The world is a scary place and it is even more terrifying when you have to face it alone (via Desperate Housewives).
Earlier this morning I thought to myself, I will make an entry about whatever’s going to be the homily gospel for today. To be honest, my relationship with God has been fluctuating ever since I came here. When I was a kid, it is very unforgivable to miss even one Sunday Mass with the family and I never actually did until College days when I live by myself and all my University schedule became so demanding. But then I learned to adjust and I even went to church every freaking day.
When I moved here though, I passed many Sundays without going to church and sometimes I even forget to pray. I AM NOT PROUD OF THIS but I felt like I needed to admit it to myself that I grew distant to God because I have been denying it for some time now. To justify myself my favorite excuse was that I was busy and that work and school were demanding. But when you come to think of it, whenever you love, you make time. I am no preacher here, but if I say that I love God, maybe this would be the perfect time that I start making time for Him.
So whatever happened to the entry about the gospel? I figure I don’t want to preach when I have a problem myself. I need to accept it then fix it and move on. Part of me always asks God why did you ever put me in this situation, everything was fine back home and then I asked Him why do you send us here. My feelings for staying here, up to now, are mixed. I have so many questions in my head that sometimes I feel crazy just thinking about them. God has the answers but I don’t think I wanted to search more. Rather I wanted to be thankful, because I have so many things to be happy about.

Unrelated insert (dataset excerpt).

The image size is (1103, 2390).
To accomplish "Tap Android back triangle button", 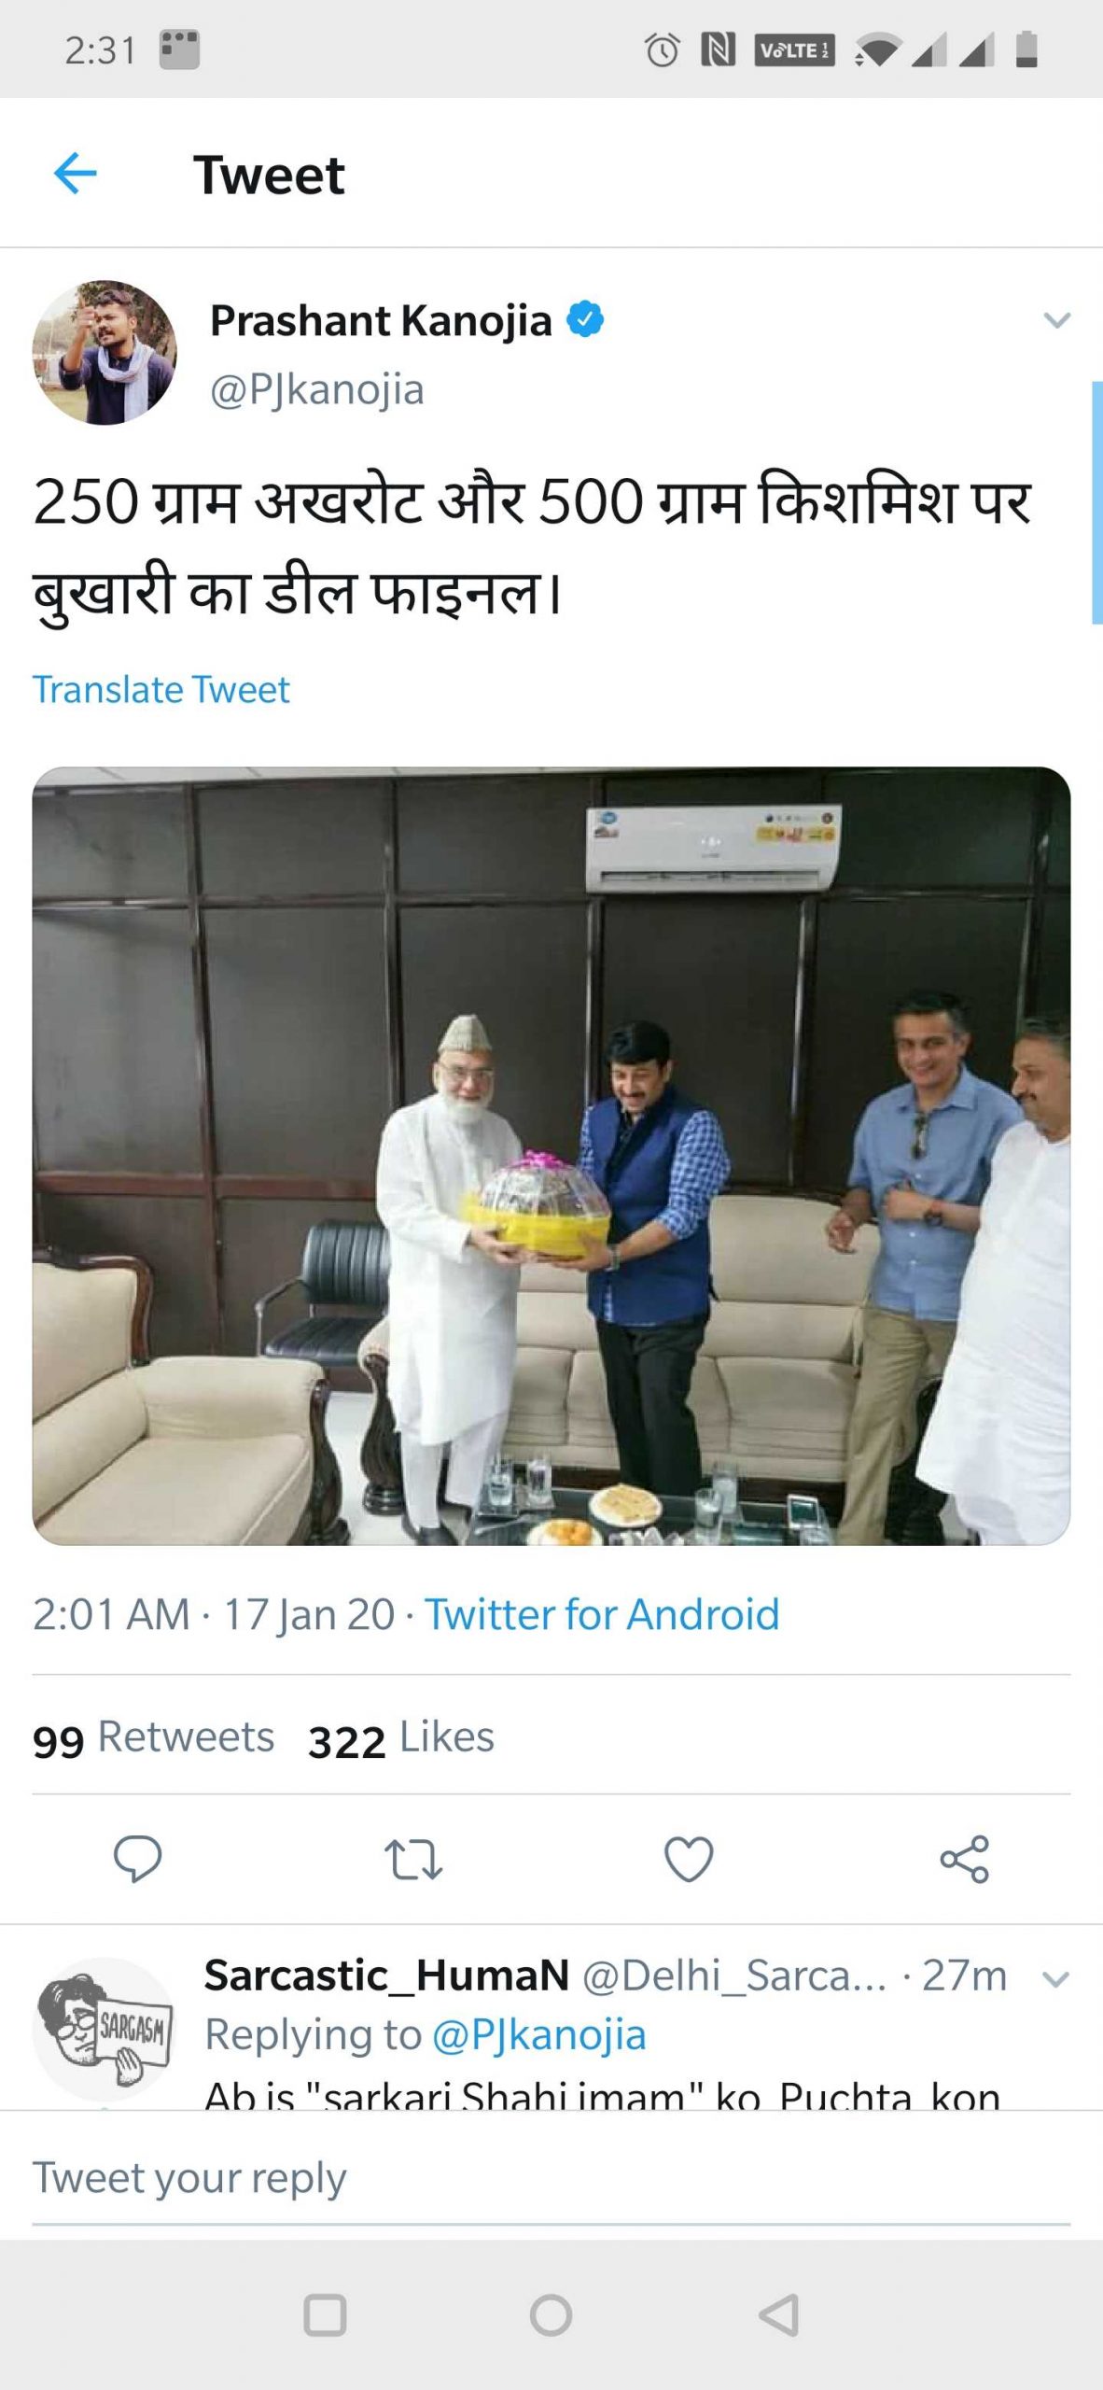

I have a good family and an excellent support system. I can say that I would never ever run out of someone to talk to if anything.
I have my aunts who might be busy with their own families but still make time to spend with us.
My uncles who help my dad cope up with work load here in Canada and all the necessary things he needs to know.
My cousins who teach us the Canadians ways (that is, WWCD – What Would Canadians Do).
My Uni friends who never let me missed a good party and all the things we need to experience at Uni, after all I am too young not to party and have fun.
My College friends who show me every time I post something online that they still care. They make me feel that I am very welcome to come home and that we are still part of each others’ lives.
Janina Mae and J, my closest cousins, it means so much to me when we comment on each others’ status and it’s like we only live in the same neighborhood.
My high school friends, I never really appreciated high school until I got here. I wish we had bonded more before I left but thank you for accepting me for me, the barbaric side of me, that is.
E, you don’t know how thankful I am because you are still around, you always say you are lucky to have me, I guess it’s the other way around.
“I could go on and on but there’s too much to be thankful for. If these people make time for me because they love me and I make time for them because I love them back, I know the same applies to Him. He is a forgiving God and I know nothing is too late for Him. I do not have to face the world alone.”